** Task to carry out **
Please copy out the data from the line with "Given: Jump to latest candle with K button" up to and including the line with "Action: click(79, 410)", and give nothing else.

** Provided entries **
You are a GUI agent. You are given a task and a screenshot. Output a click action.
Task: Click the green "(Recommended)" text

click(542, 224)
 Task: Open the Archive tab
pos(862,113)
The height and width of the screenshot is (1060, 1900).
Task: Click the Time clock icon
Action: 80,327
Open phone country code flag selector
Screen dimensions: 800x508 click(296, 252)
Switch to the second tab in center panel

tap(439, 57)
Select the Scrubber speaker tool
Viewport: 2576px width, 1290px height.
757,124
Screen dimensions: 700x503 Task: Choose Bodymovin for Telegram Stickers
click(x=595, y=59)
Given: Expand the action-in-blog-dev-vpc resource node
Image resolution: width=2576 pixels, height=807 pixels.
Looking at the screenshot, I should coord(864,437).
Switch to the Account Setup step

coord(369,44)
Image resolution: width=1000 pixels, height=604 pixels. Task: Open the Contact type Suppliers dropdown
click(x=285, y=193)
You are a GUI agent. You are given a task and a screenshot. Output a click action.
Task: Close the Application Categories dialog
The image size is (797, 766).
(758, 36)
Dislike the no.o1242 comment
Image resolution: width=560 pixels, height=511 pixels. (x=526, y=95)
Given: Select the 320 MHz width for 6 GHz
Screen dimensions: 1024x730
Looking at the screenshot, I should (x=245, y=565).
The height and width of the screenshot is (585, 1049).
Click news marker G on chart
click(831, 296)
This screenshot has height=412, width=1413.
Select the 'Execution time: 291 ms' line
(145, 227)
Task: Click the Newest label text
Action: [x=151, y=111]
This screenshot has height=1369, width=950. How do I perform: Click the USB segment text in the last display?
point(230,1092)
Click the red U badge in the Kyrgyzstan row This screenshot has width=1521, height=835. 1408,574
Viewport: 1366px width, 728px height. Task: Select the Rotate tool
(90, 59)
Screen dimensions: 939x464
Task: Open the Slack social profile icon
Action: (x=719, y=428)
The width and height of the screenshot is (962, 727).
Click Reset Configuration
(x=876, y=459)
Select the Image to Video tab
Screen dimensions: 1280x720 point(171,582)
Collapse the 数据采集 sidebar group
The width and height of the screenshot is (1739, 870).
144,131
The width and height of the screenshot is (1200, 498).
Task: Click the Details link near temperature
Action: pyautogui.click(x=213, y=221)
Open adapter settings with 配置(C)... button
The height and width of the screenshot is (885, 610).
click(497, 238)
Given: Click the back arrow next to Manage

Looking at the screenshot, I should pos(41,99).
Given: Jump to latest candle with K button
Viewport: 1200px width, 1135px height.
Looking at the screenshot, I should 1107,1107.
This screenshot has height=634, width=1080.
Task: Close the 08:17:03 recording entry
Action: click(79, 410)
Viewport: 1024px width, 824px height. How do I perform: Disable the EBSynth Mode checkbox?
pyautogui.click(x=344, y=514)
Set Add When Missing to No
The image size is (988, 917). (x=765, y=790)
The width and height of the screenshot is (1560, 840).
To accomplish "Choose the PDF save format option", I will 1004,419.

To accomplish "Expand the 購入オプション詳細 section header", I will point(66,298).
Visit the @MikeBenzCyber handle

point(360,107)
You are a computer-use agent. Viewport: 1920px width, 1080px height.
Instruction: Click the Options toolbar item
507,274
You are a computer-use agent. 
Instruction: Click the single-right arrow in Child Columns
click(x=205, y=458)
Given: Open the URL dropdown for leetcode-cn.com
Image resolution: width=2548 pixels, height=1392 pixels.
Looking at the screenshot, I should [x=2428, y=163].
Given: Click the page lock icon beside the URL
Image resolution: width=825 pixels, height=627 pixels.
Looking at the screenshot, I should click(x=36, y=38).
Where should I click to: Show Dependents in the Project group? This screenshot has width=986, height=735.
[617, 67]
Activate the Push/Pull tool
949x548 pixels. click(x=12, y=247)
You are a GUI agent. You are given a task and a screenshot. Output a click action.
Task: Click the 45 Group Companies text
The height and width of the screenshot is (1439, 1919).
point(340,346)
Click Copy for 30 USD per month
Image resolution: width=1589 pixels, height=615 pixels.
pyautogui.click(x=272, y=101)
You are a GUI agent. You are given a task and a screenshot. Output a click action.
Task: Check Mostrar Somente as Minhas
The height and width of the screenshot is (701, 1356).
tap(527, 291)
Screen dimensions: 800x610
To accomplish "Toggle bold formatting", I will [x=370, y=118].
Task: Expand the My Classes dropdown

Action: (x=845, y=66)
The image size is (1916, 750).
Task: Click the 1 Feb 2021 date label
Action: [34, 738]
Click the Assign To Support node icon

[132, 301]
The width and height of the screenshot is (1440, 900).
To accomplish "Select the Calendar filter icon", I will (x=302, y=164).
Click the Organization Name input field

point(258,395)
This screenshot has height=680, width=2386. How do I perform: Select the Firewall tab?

** Written reply **
Given: Jump to latest candle with K button
Viewport: 1200px width, 1135px height.
Looking at the screenshot, I should 1107,1107.
This screenshot has height=634, width=1080.
Task: Close the 08:17:03 recording entry
Action: click(79, 410)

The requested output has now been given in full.